WHAT IS BEING ASKED:
Reproduce the lines from the one with "Find the location" to the one with "This screenshot has height=668, width=1280.", changing "particular element" to "specific element" and keeping everything else the same. Leave the pictures out of your answer.

── DATA UNDER STUDY ──

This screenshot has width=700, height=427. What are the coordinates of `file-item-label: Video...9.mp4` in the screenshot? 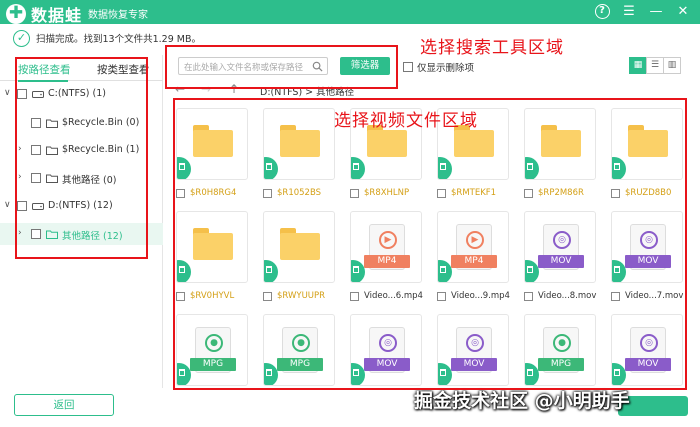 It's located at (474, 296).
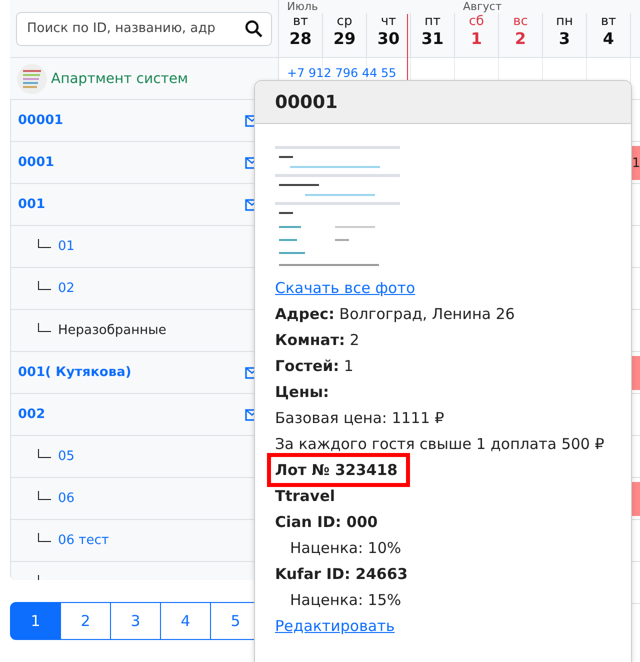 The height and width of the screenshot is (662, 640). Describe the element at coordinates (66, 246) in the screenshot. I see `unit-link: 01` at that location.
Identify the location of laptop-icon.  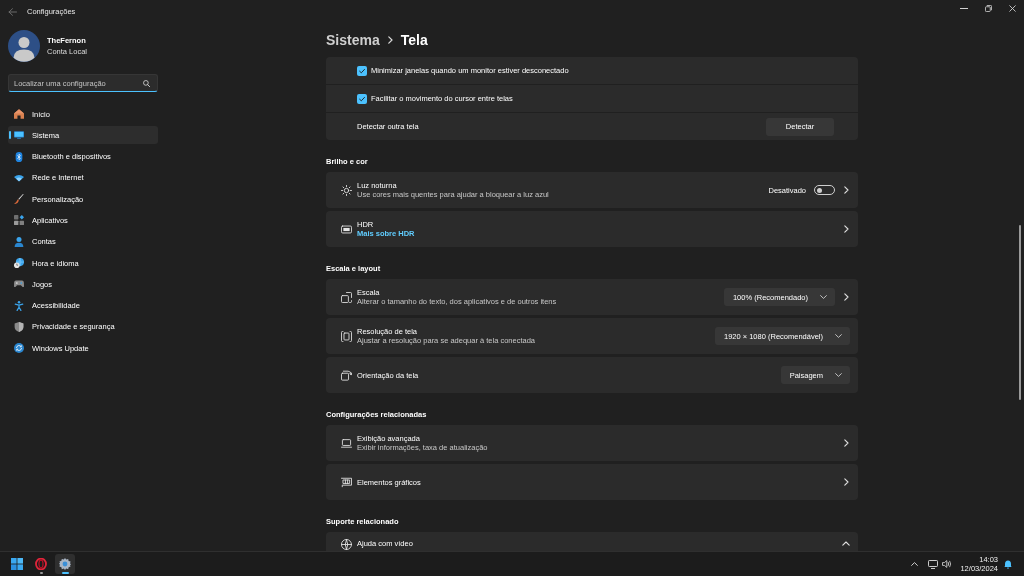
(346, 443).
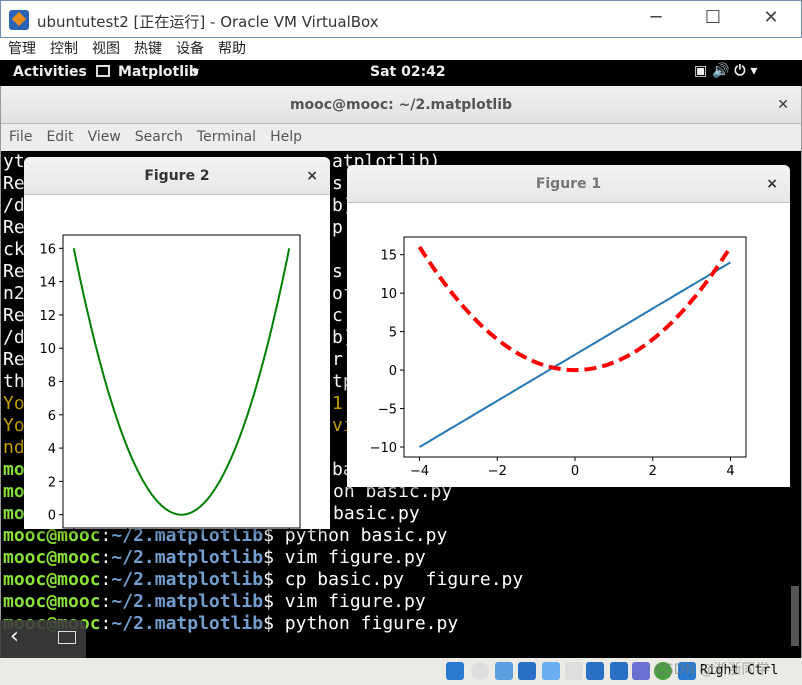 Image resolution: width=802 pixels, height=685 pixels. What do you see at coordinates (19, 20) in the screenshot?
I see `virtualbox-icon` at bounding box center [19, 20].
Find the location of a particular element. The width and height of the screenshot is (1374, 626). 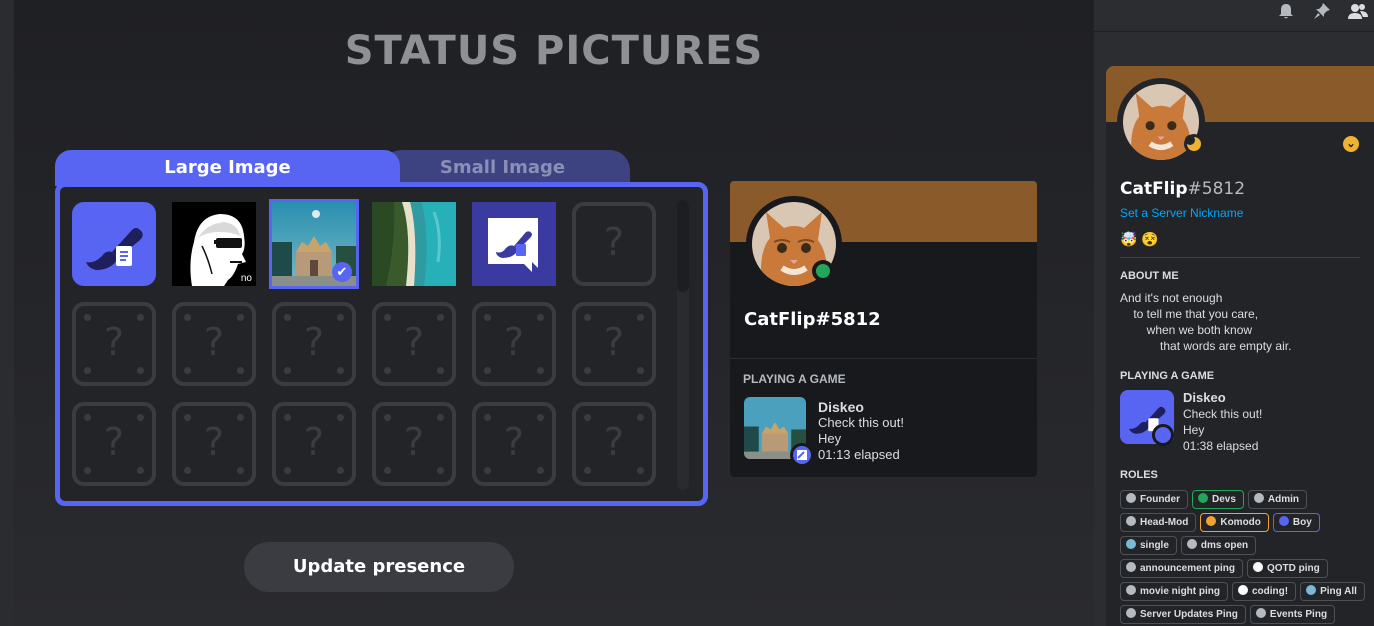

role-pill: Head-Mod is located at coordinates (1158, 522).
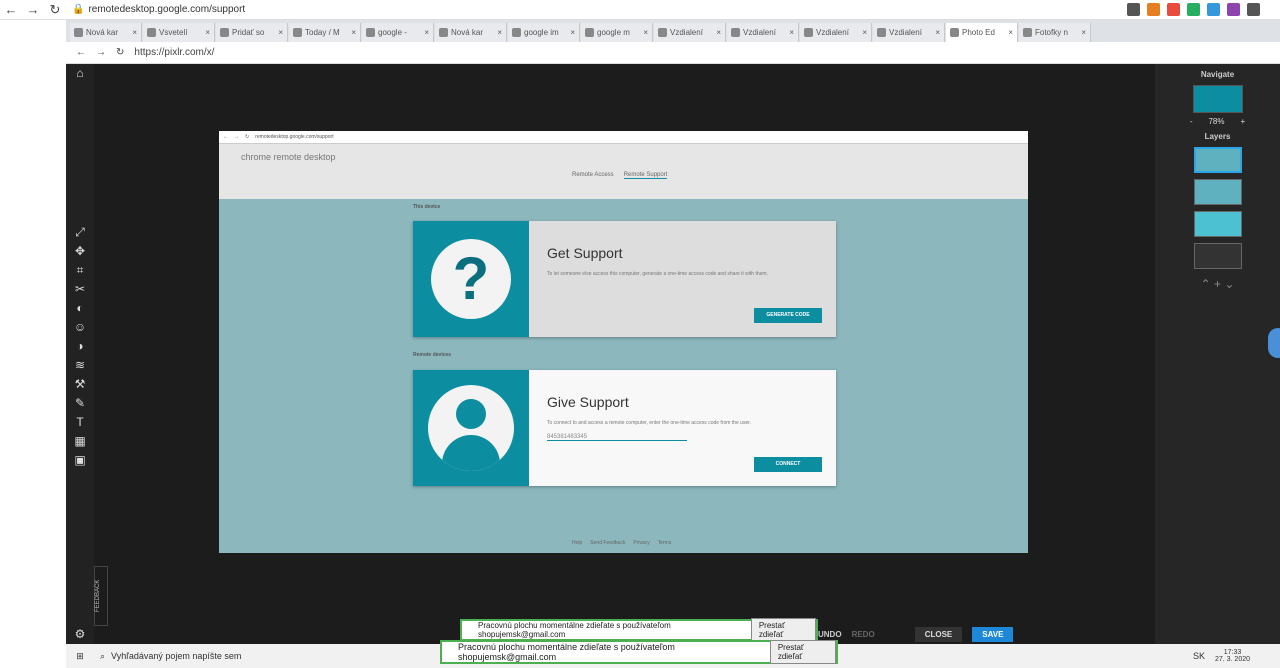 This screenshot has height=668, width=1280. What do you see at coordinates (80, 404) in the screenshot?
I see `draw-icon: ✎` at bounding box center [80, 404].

───

RESPONSE AREA:
Find the location of a specific element. The width and height of the screenshot is (1374, 626). 

role-pill: Head-Mod is located at coordinates (1158, 522).
 This screenshot has height=668, width=1280. What do you see at coordinates (80, 404) in the screenshot?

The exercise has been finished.